Segment Open
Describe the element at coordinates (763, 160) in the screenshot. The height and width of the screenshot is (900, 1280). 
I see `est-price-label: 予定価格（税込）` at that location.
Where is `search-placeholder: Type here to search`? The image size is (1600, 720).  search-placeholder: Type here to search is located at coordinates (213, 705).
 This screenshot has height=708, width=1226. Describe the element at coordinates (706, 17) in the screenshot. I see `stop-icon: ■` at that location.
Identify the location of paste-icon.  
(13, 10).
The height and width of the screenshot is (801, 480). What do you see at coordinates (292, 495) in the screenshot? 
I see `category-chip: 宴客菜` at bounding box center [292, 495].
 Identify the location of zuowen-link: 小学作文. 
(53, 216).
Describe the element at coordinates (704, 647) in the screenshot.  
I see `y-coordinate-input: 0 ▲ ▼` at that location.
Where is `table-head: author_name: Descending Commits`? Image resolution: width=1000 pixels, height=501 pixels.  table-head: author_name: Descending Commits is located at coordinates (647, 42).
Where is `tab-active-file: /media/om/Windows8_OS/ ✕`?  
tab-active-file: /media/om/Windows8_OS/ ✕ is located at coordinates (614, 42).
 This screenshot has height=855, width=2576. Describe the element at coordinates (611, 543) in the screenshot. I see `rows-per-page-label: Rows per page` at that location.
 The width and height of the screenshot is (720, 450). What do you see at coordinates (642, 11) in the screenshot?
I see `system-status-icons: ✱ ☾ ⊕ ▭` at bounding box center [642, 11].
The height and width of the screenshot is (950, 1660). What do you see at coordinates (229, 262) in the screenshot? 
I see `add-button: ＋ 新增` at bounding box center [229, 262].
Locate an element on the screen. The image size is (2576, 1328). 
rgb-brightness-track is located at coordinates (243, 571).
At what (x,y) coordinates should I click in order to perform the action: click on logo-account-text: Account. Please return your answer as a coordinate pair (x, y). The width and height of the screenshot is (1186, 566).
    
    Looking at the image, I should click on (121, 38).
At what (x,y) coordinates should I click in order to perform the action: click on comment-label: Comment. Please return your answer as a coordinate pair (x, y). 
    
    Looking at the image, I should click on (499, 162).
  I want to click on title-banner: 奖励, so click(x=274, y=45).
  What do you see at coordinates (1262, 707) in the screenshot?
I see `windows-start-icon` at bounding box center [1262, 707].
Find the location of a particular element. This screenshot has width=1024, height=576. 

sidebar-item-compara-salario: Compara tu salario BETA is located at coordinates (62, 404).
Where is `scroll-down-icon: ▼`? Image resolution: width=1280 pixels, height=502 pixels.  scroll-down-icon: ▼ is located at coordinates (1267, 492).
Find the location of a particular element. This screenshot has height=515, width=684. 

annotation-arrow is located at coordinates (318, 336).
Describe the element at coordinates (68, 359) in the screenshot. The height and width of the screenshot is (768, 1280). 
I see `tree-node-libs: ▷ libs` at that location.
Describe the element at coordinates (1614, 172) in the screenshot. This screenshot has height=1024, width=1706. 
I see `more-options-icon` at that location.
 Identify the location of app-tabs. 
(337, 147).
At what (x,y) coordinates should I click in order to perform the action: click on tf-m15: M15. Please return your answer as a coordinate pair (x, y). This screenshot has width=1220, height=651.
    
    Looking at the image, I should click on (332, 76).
Segment Closed
▶ **EXERCISE PROMPT**
Change every occurrence of "Identify the location of" in the rows above to "Find the position of" and reproduce all rows otherwise unchanged.

▶ **SOLUTION BELOW**
Describe the element at coordinates (763, 160) in the screenshot. The height and width of the screenshot is (900, 1280). 
I see `est-price-label: 予定価格（税込）` at that location.
Where is `search-placeholder: Type here to search`? The image size is (1600, 720).  search-placeholder: Type here to search is located at coordinates (213, 705).
 This screenshot has height=708, width=1226. Describe the element at coordinates (706, 17) in the screenshot. I see `stop-icon: ■` at that location.
Find the position of paste-icon.  
(13, 10).
The height and width of the screenshot is (801, 480). What do you see at coordinates (292, 495) in the screenshot? 
I see `category-chip: 宴客菜` at bounding box center [292, 495].
 Find the position of zuowen-link: 小学作文. 
(53, 216).
Describe the element at coordinates (704, 647) in the screenshot.  
I see `y-coordinate-input: 0 ▲ ▼` at that location.
Where is `table-head: author_name: Descending Commits`? Image resolution: width=1000 pixels, height=501 pixels.  table-head: author_name: Descending Commits is located at coordinates (647, 42).
Where is `tab-active-file: /media/om/Windows8_OS/ ✕`?  
tab-active-file: /media/om/Windows8_OS/ ✕ is located at coordinates (614, 42).
 This screenshot has height=855, width=2576. Describe the element at coordinates (611, 543) in the screenshot. I see `rows-per-page-label: Rows per page` at that location.
 The width and height of the screenshot is (720, 450). What do you see at coordinates (642, 11) in the screenshot?
I see `system-status-icons: ✱ ☾ ⊕ ▭` at bounding box center [642, 11].
The height and width of the screenshot is (950, 1660). What do you see at coordinates (229, 262) in the screenshot? 
I see `add-button: ＋ 新增` at bounding box center [229, 262].
Locate an element on the screen. The image size is (2576, 1328). 
rgb-brightness-track is located at coordinates (243, 571).
At what (x,y) coordinates should I click in order to perform the action: click on logo-account-text: Account. Please return your answer as a coordinate pair (x, y). The width and height of the screenshot is (1186, 566).
    
    Looking at the image, I should click on (121, 38).
At what (x,y) coordinates should I click in order to perform the action: click on comment-label: Comment. Please return your answer as a coordinate pair (x, y). 
    
    Looking at the image, I should click on (499, 162).
  I want to click on title-banner: 奖励, so click(x=274, y=45).
  What do you see at coordinates (1262, 707) in the screenshot?
I see `windows-start-icon` at bounding box center [1262, 707].
Find the location of a particular element. This screenshot has width=1024, height=576. 

sidebar-item-compara-salario: Compara tu salario BETA is located at coordinates (62, 404).
Where is `scroll-down-icon: ▼`? Image resolution: width=1280 pixels, height=502 pixels.  scroll-down-icon: ▼ is located at coordinates (1267, 492).
Find the location of a particular element. This screenshot has height=515, width=684. 

annotation-arrow is located at coordinates (318, 336).
Describe the element at coordinates (68, 359) in the screenshot. The height and width of the screenshot is (768, 1280). 
I see `tree-node-libs: ▷ libs` at that location.
Describe the element at coordinates (1614, 172) in the screenshot. This screenshot has height=1024, width=1706. 
I see `more-options-icon` at that location.
 Find the position of app-tabs. 
(337, 147).
At what (x,y) coordinates should I click in order to perform the action: click on tf-m15: M15. Please return your answer as a coordinate pair (x, y). This screenshot has width=1220, height=651.
    
    Looking at the image, I should click on (332, 76).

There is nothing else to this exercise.